Co najmniej 50 osób zginęło w ciągu ostatnich trzech dni, a dziesiątki jest zaginionych, w wyniku gwałtownych powodzi wywołanych intensywnymi deszczami monsunowymi w północnych Indiach - poinformowały władze tego kraju. Przez nawałnice zawalił się m.in. most w mieście Kangra na południu kraju.

W niektórych częściach stanów Himachal Pradesh i Uttarakhand deszcze zalały setki wiosek, błoto zniszczyło domy, zalane zostały drogi i uszkodzone mosty.
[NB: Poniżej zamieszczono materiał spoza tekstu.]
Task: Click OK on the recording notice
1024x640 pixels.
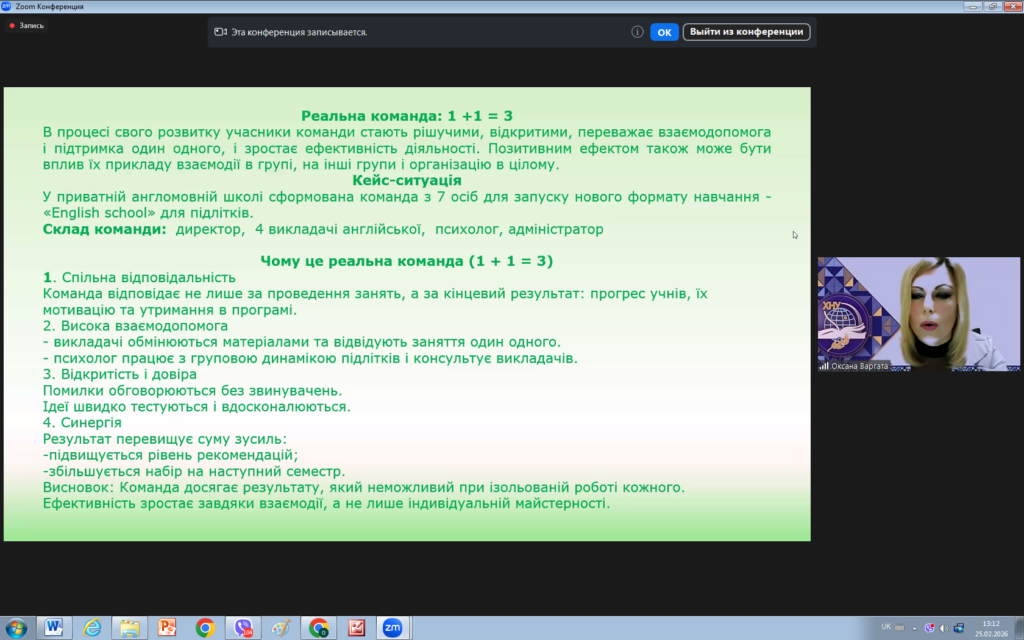Action: tap(664, 32)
Indyjski Departament Meteorologiczny przewiduje, że ulewne lub bardzo ulewne deszcze będą padać w regionie przez następne dwa dni. Do tej pory setki osób schroniły się w obozach pomocy humanitarnej po tym, jak musiały opuścić swoje domy.

Tylko w ubiegłym roku gwałtowne powodzie zabiły prawie 200 osób i zniszczyły wiele domów w stanie Uttarakhand.
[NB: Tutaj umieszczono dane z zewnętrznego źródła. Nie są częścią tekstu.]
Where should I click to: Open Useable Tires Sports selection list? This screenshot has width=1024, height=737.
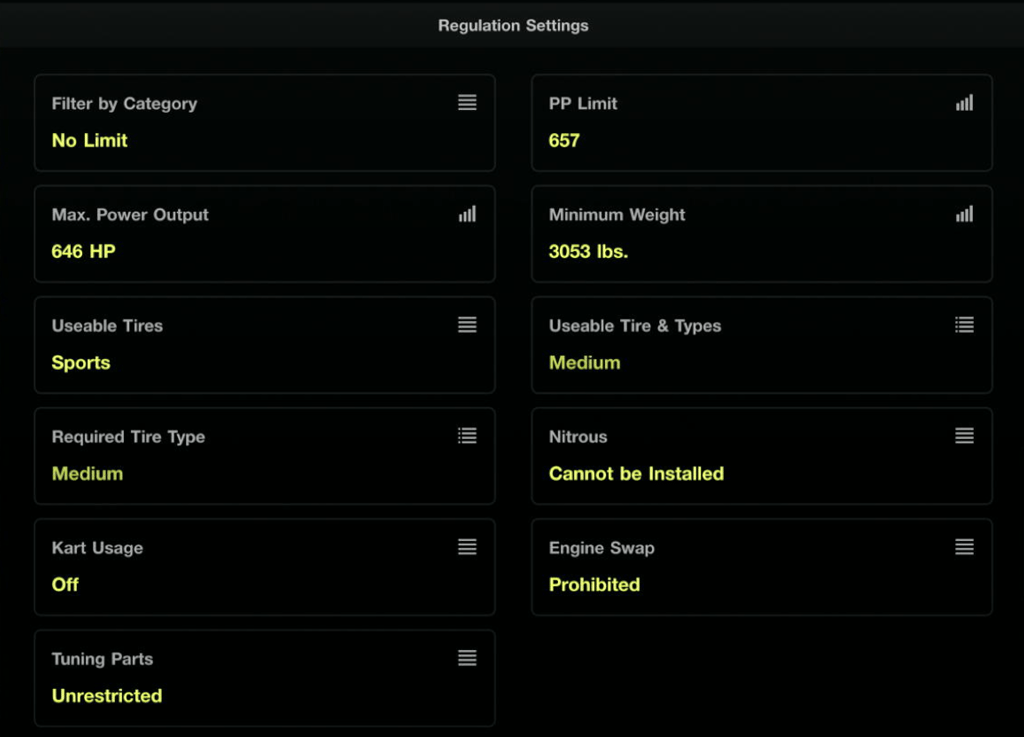point(264,345)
Wysłaliśmy helikoptery, aby ratować ludzi, którzy utknęli w różnych miejscach z powodu deszczu. Akcja ratunkowa trwa pełną parą - zapewnił Ranjit Kumar Sinha, urzędnik w departamencie zarządzania katastrofami w Uttarakhand.

Katastrofy spowodowane osuwiskami i powodziami są powszechne na północy Himalajów w okresie monsunowym od czerwca do września. Naukowcy twierdzą, że są one coraz częstsze, ponieważ globalne ocieplenie przyczynia się do topnienia tamtejszych lodowców.